> What is required
Print the listing as it stands, omitting all images.

> Data to process
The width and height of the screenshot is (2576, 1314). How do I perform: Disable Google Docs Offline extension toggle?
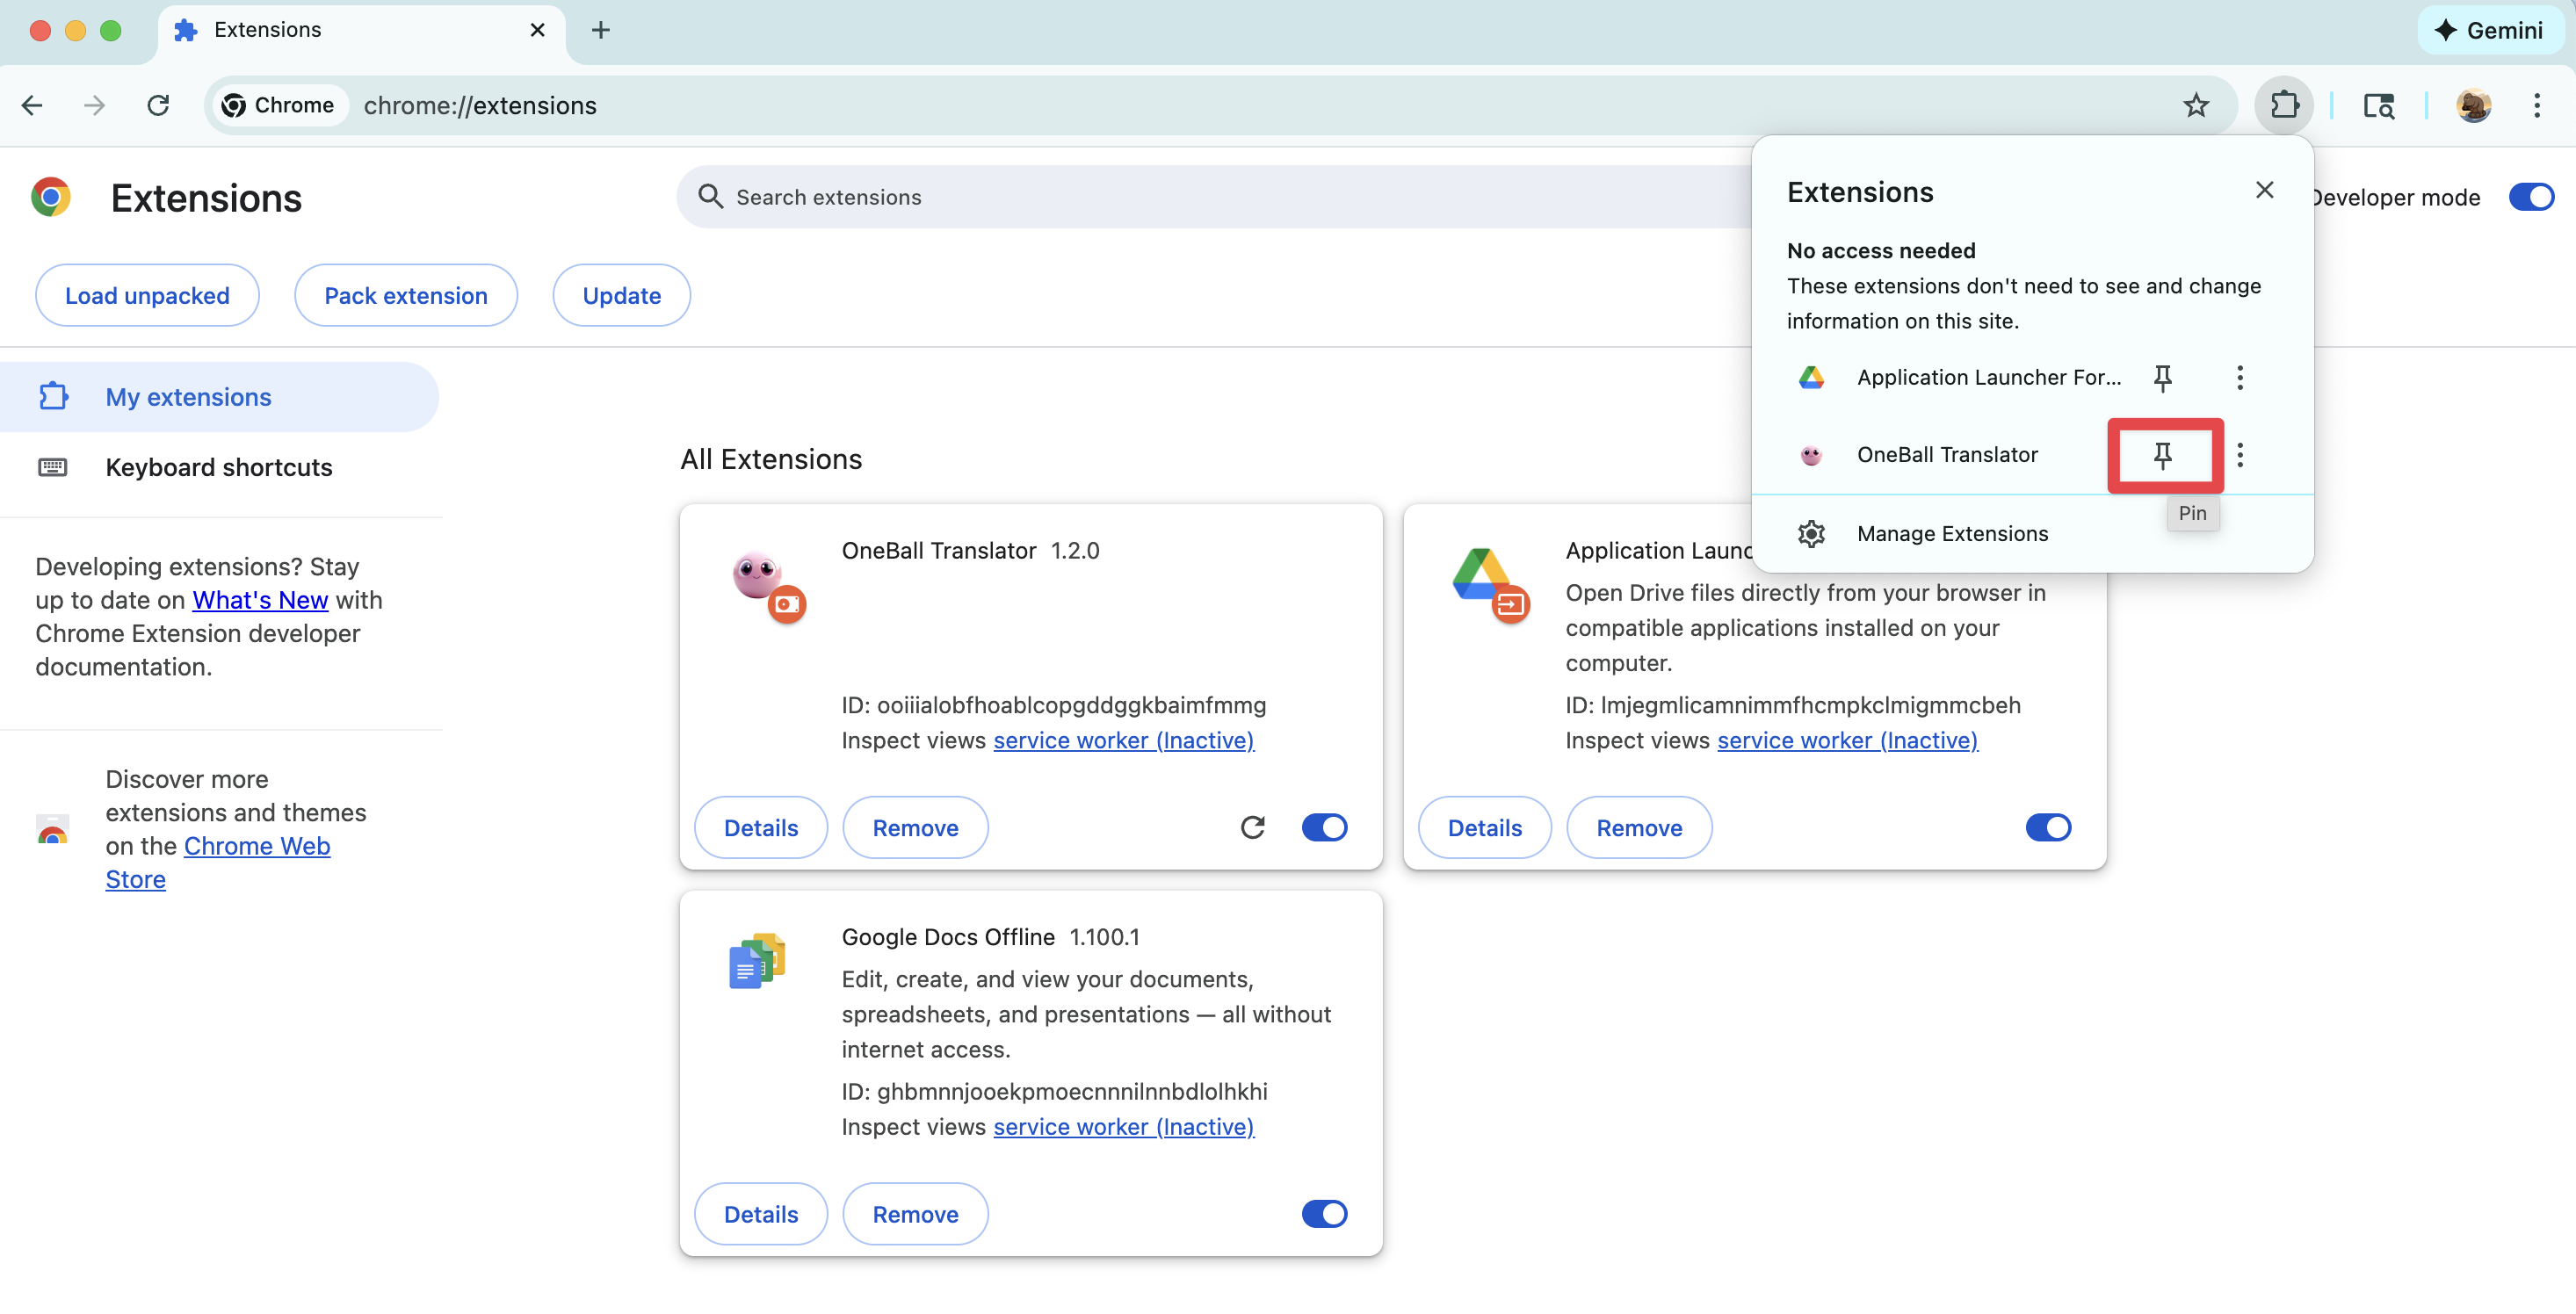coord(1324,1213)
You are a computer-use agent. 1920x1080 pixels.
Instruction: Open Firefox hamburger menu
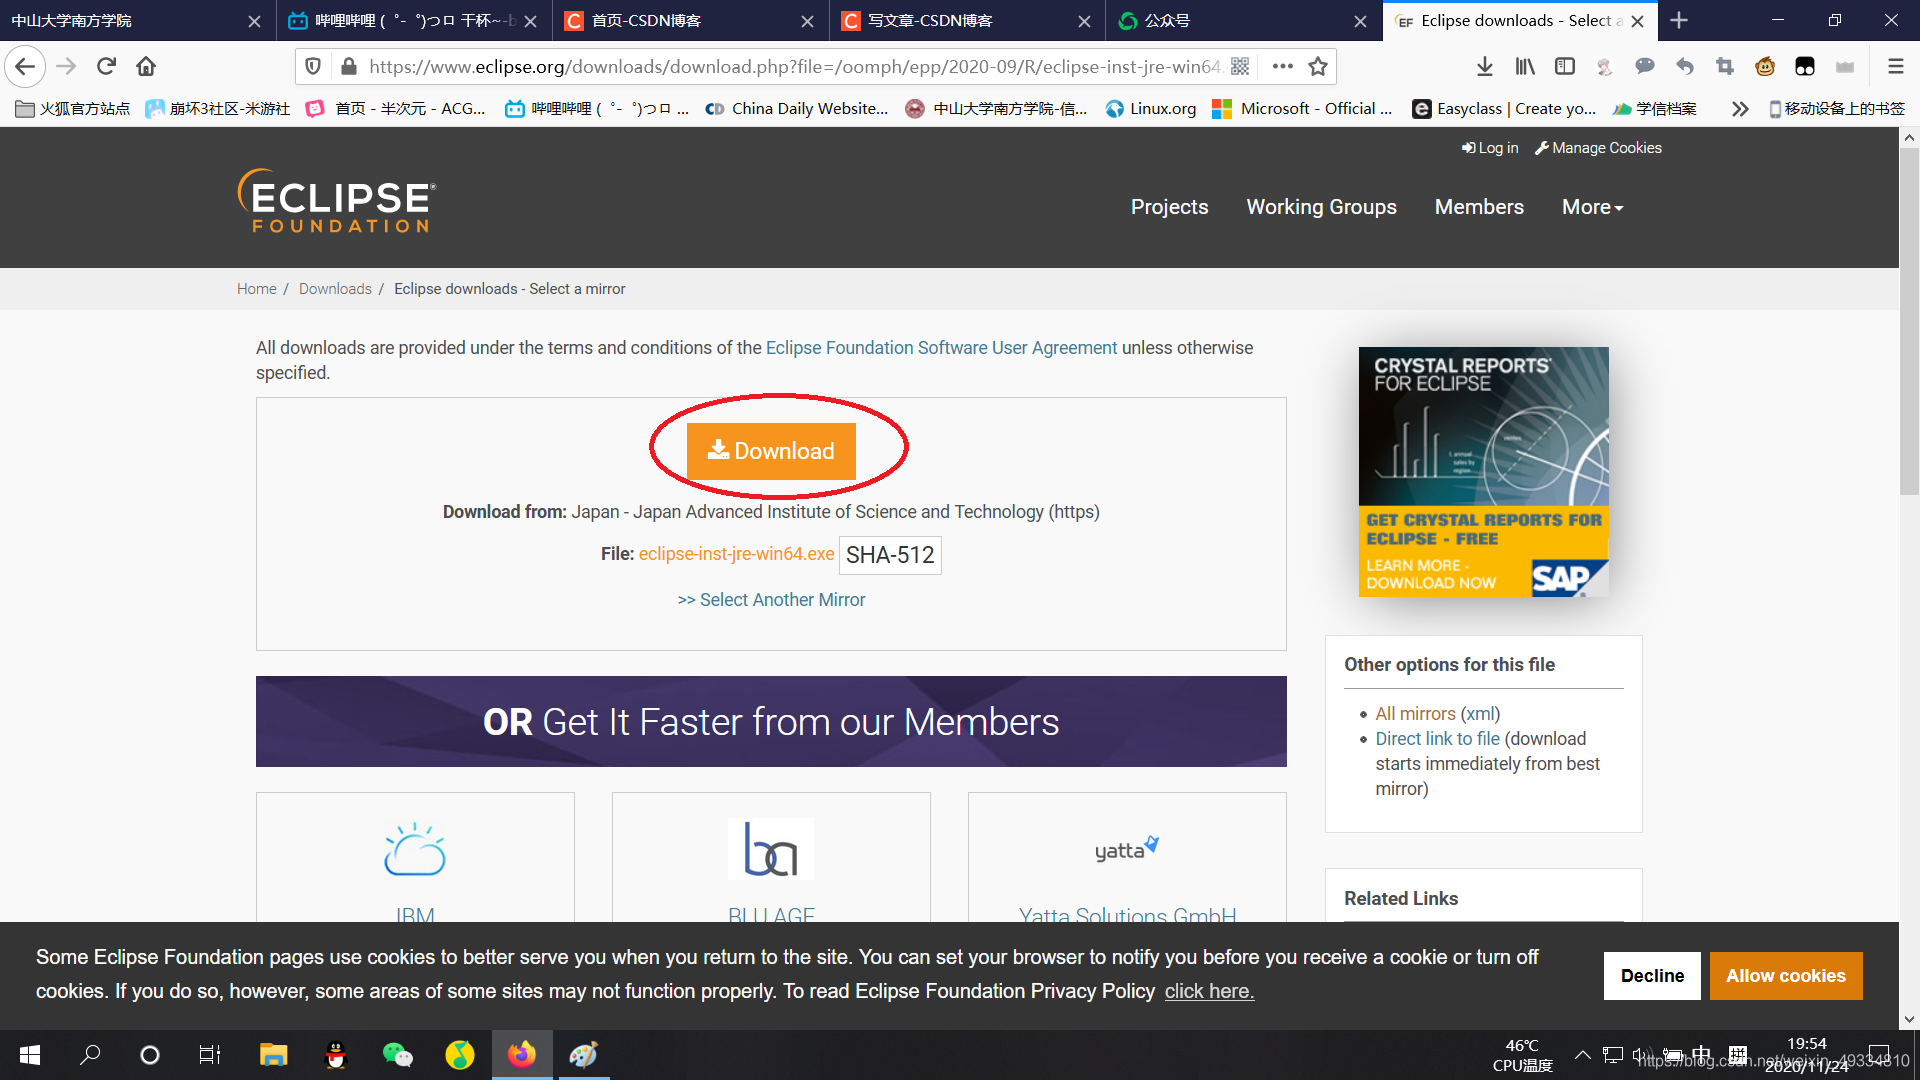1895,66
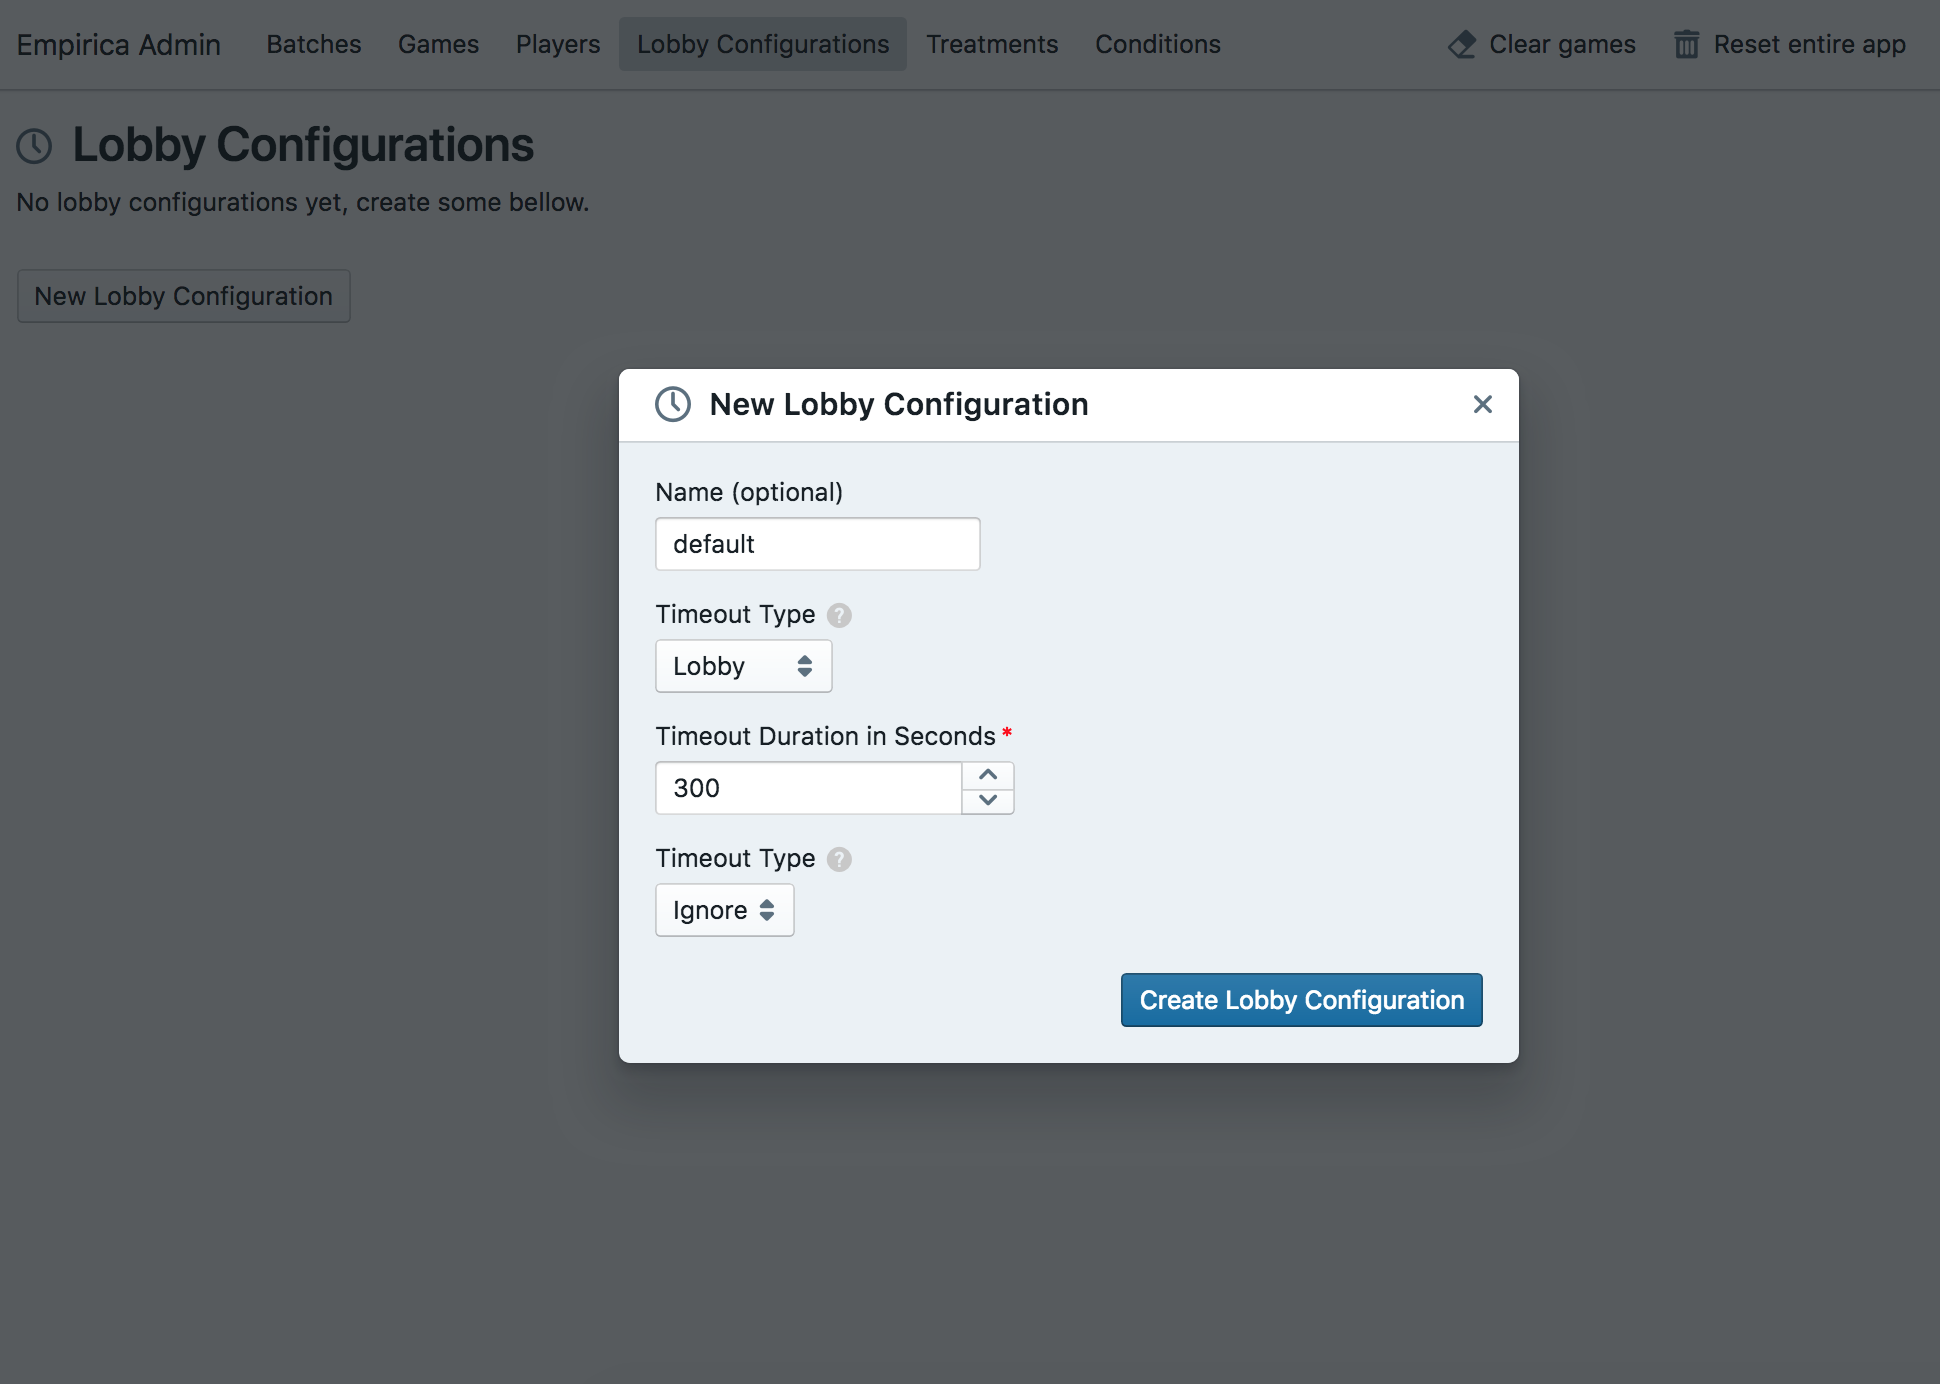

> Your solution
The width and height of the screenshot is (2576, 1314). How do I perform: Disable Google Docs Offline extension toggle?
coord(1324,1213)
You are a computer-use agent. 1920x1080 pixels.
Instruction: Open Firefox hamburger menu
1895,66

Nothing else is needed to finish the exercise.